Our first thought with Augmented Reality is usually eyewear – you overlay information on the real world. But what about enhancing your audio experience of the world? Here’s where Doppler Labs comes in with a Kickstarter project that offers an in-ear listening system for – here goes – “remote control for your ears.”

Augmented Reality for your Ears

Dezeen magazine explains:

Doppler Labs’ Here Active Listening in-ear audio system comprises a pair of earbuds linked by Bluetooth to a smartphone app that allows users to “personalise every live listening experience” by adjusting the sound that reaches their ears. . . .The product features an outward-facing microphone that detects incoming sound waves, which are adapted by the digital signal processor before being relayed to the user’s ear alongside the original audio signal.

Augmented Reality - Doppler Labs Here

Since the device, Here, does not stream music from your phone, you might ask if we really need this. People have used hearing-aids for decades, but this is different. It’s not about restoring what you miss, but changing – curating? – your auditory experience.

Call it Instagram for your ears. The company does as they see you using their filters to transform what you hear:

Use the ‘Hendrix’ filter to rock out or ‘Blue Note’ to give your ears some time to chill.

That could surely put a new spin on meetings or sitting in class (that Sociology prof will never sound the same). And since the device is unobtrusive, no one might be the wiser.

With everything else being augmented including our sense of direction (how quickly we turn to Google or Apple maps on our phones), our ears are a ready candidate for wearable technology. The device is like a mini-music studio for your surrounding environment – volume, noise cancellation, equalization (EQ) and special effect filters.

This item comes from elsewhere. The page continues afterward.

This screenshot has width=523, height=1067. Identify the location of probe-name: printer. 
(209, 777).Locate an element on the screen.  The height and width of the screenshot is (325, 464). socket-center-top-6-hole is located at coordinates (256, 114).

A Wearable Tech Design Philosophy

Augmenting Reality with hearing

I like the design philosophy behind Doppler Labs – it’s what all Wearable Tech should strive toward:

At Doppler Labs, we believe in a post-mobile future where tech gets out of the way of the human experience,” the team said. “We believe wearable technology should integrate seamlessly into our lives and enable us to curate our environment to our liking.

Did I hear “post-mobile” future? That’s where we’re going. And the technology should augment our environment but stay in the background. Out of the way.

Would you Wear Them?

2,855 backers beat you to it on Kickstarter and Doppler Labs raised over $600,000, far surpassing their original goal. There’s a waitlist if you want a pair.

Maybe I want my world with more bass. Or a Blue Note filter for my subway rides. I don’t know. But it will be fascinating to see where this project goes in one small corner of a budding wearable tech world.